There’s a slight pause that doesn’t escape my attention before she says, “That’s it. Here I am.”
“Do you like it?”
“The kitchen?”
“The kitchen. New York.”
“I love working for Edmond. The pastries I get to make are amazing. But one day I’d like to have my own place. A patisserie, not a restaurant. Something quaint. A place where I have regulars and I know their names and which cakes their kids and wives and husbands would like for their birthdays.”
“You’re a family person?”
She shrugs and casts her attention back to her bowl. “I guess. There’s something about the idea of a family looking out for each other. It’s…special.”
“And New York?”
She scoffs, and her momentary melancholy lifts. “Well, so far I’ve met a lot of arrogant people. You know, specifically at bagel carts. It seems arrogant men in suits hang out there, and they just latch on.”
I’m laughing again as I
suck chocolate from my fingers. “Latch on?”
“Yeah, kind of like ticks. They get under your skin, uncomfortably so, and they won’t let go.” Her smirk breaks into a giggle, but all I heard was that I’m under her skin. Yeah, well, that makes two of us.
“Hey, why am I doing all the work here? Get over here and help.”
Now it’s my turn to raise a brow. “You want me to make cakes with you?”

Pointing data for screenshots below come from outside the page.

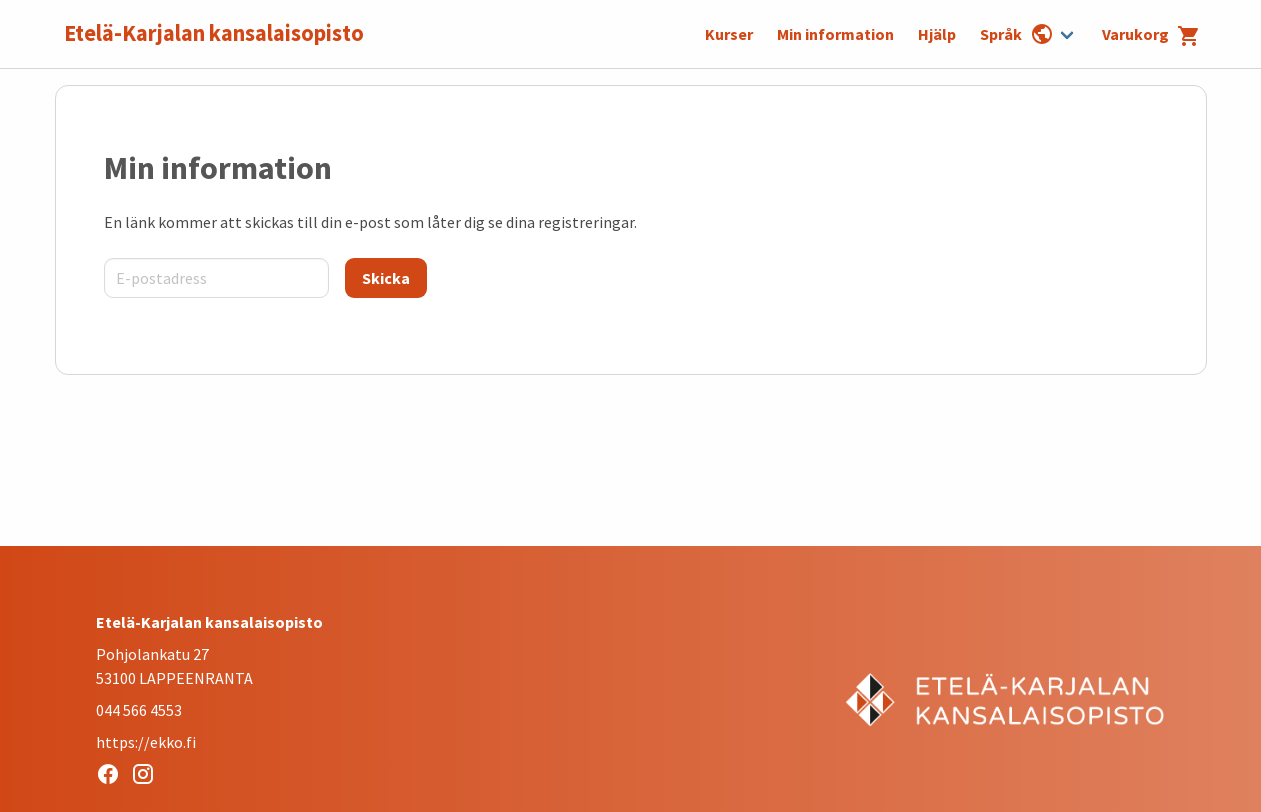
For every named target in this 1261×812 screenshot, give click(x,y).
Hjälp (937, 34)
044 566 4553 (139, 710)
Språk (1017, 34)
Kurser (729, 34)
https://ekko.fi (146, 742)
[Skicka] (386, 278)
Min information (835, 34)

“Oh, come on, it’s half past five in the morning and there’s no one here to see you.”
As tired as I am, I slip off my suit jacket and roll my shirt sleeves up my forearms. After being told to wash my hands like a boy who’s been playing in dirt before dinner, I’m on the other side of the counter beating cake mix in a bowl.
“Which chocolate is your favorite so far?” she asks.
“I think the one with the purple stuff inside.”
She’s beating her own mix beside me and rocks into my side. “That stuff is blackberry. And I don’t think that one will be your favorite. Look out.” She puts a hand on the small of my back to nudge me out of the way and leans across the counter to pick up a chocolate. Her hand is warm through my shirt. As I’m thinking that, she sticks her ass back, and it’s so close to my crotch my balls tighten. I’m staring, unashamedly so, and I’m pretty damn sure she catches me when she turns around. She’s facing me, and close enough I can smell the sweet scent of shampoo or soap on her hair and skin. Vanilla. Coconuts. I fight the urge to press my lips to her skin and taste her.
Too much coffee and sugar, that’s all it is. Coffee and freakin’ sugar.
I set the mixing bowl on the bench and in doing so I bring us closer together. My lungs force my breaths to come quicker and shallower. Jesus, I’m fifteen again.
“Try this one. This will be your favorite,” she says. There’s a huskiness to her words I haven’t noticed before. She lifts the chocolate, and my lips part as I get lost in her. In her beauty, her scent, the pheromones that ooze from her and infiltrate my mind.